Based on lectures given at the renowned Villa de Leyva summer school, this book provides a unique presentation of modern geometric methods in quantum field theory. Written by experts, it enables readers to enter some of the most fascinating research topics in this subject. Covering a series of topics on geometry, topology, algebra, number theory methods and their applications to quantum field theory, the book covers topics such as Dirac structures, holomorphic bundles and stability, Feynman integrals, geometric aspects of quantum field theory and the standard model, spectral and Riemannian geometry and index theory. This is a valuable guide for graduate students and researchers in physics and mathematics wanting to enter this interesting research field at the borderline between mathematics and physics.
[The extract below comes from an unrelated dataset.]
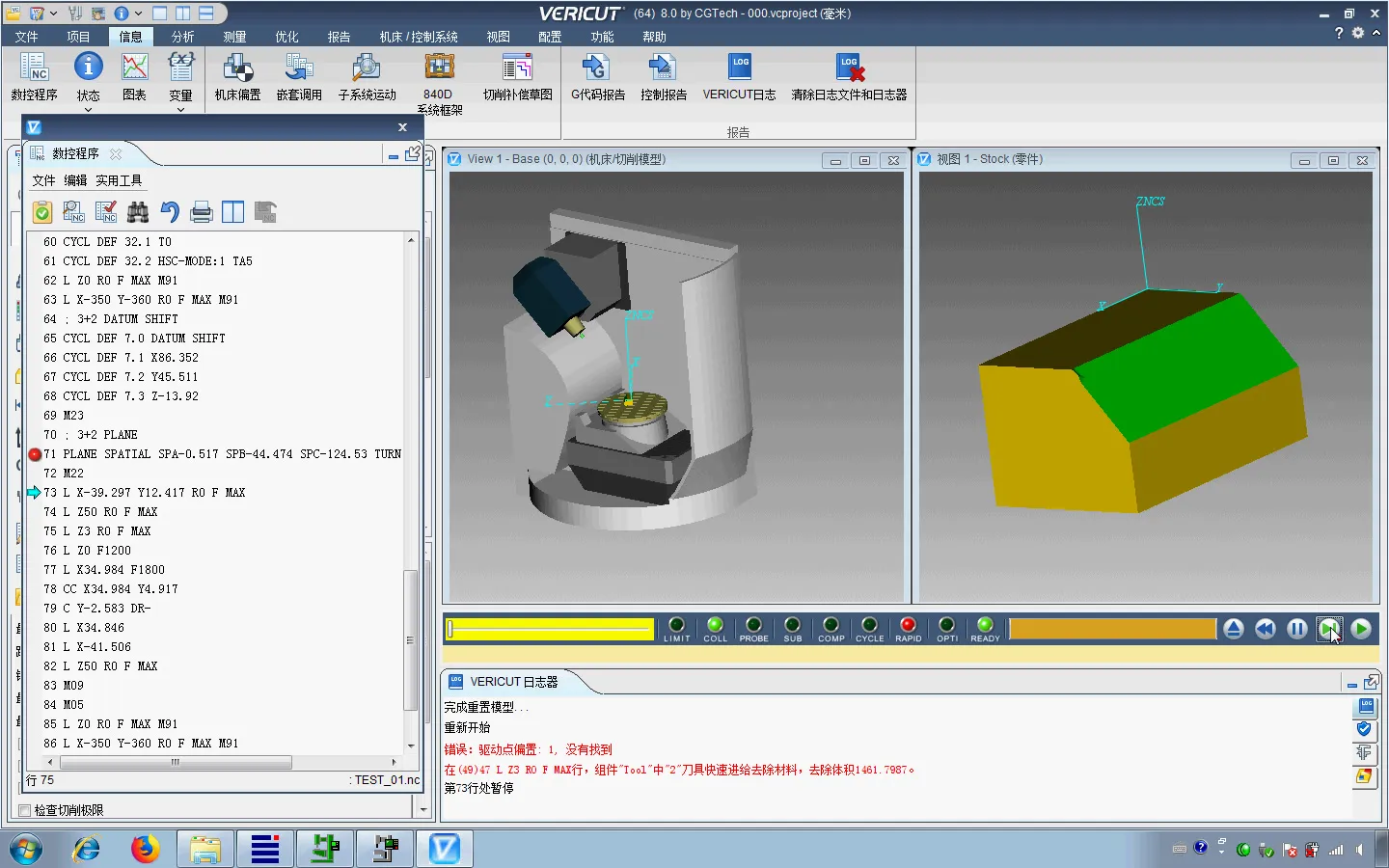Click the binoculars search icon in NC program panel

pyautogui.click(x=138, y=212)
Introduction; 1. A brief introduction to Dirac manifolds Henrique Bursztyn; 2. Differential geometry of holomorphic vector bundles on a curve Florent Schaffhauser; 3. Paths towards an extension of Chern–Weil calculus to a class of infinite dimensional vector bundles Sylvie Paycha; 4. Introduction to Feynman integrals Stefan Weinzierl; 5. Iterated integrals in quantum field theory Francis Brown; 6. Geometric issues in quantum field theory and string theory Luis J. Boya; 7. Geometric aspects of the standard model and the mysteries of matter Florian Scheck; 8. Absence of singular continuous spectrum for some geometric Laplacians Leonardo A. Cano García; 9. Models for formal groupoids Iván Contreras; 10. Elliptic PDEs and smoothness of weakly Einstein metrics of Hölder regularity Andrés Vargas; 11. Regularized traces and the index formula for manifolds with boundary Alexander Cardona and César Del Corral; Index.

Alexander Cardona is Associate Professor in Mathematics, Universidad de los Andes, Bogotá, where he is part of the research group in geometry, topology and global analysis. His research interest includes a wide range of applications of mathematics in theoretical physics.
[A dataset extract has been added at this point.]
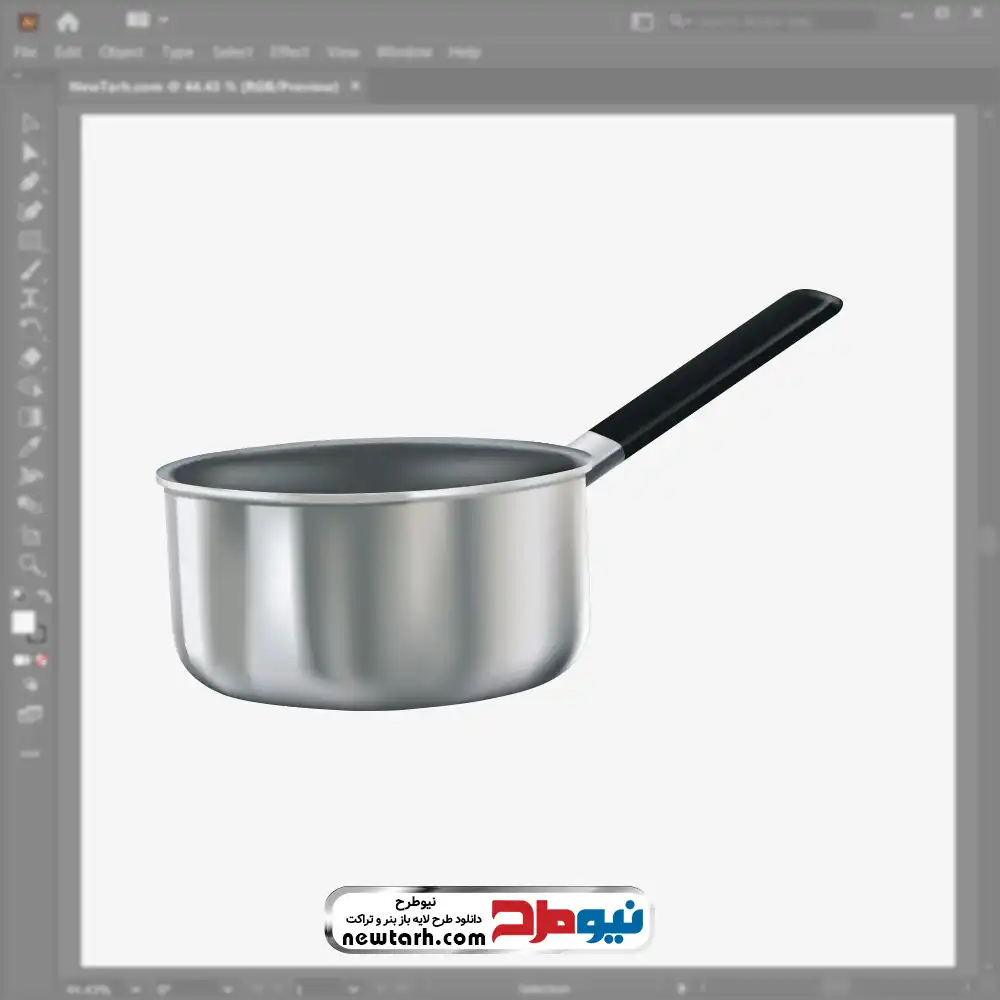Choose the Rectangle tool
Viewport: 1000px width, 1000px height.
[x=30, y=240]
Iván Contreras is a PhD student at the Institute of Mathematics, University of Zurich, working in the mathematical physics group. His areas of interest cover the connection between geometry, topology and field theories.
Andrés F. Reyes-Lega is Associate Professor at the Physics Department, Universidad de los Andes, Bogotá, and is a member of the theoretical physics group. His recent research work has been in quantum field theory and quantum information theory.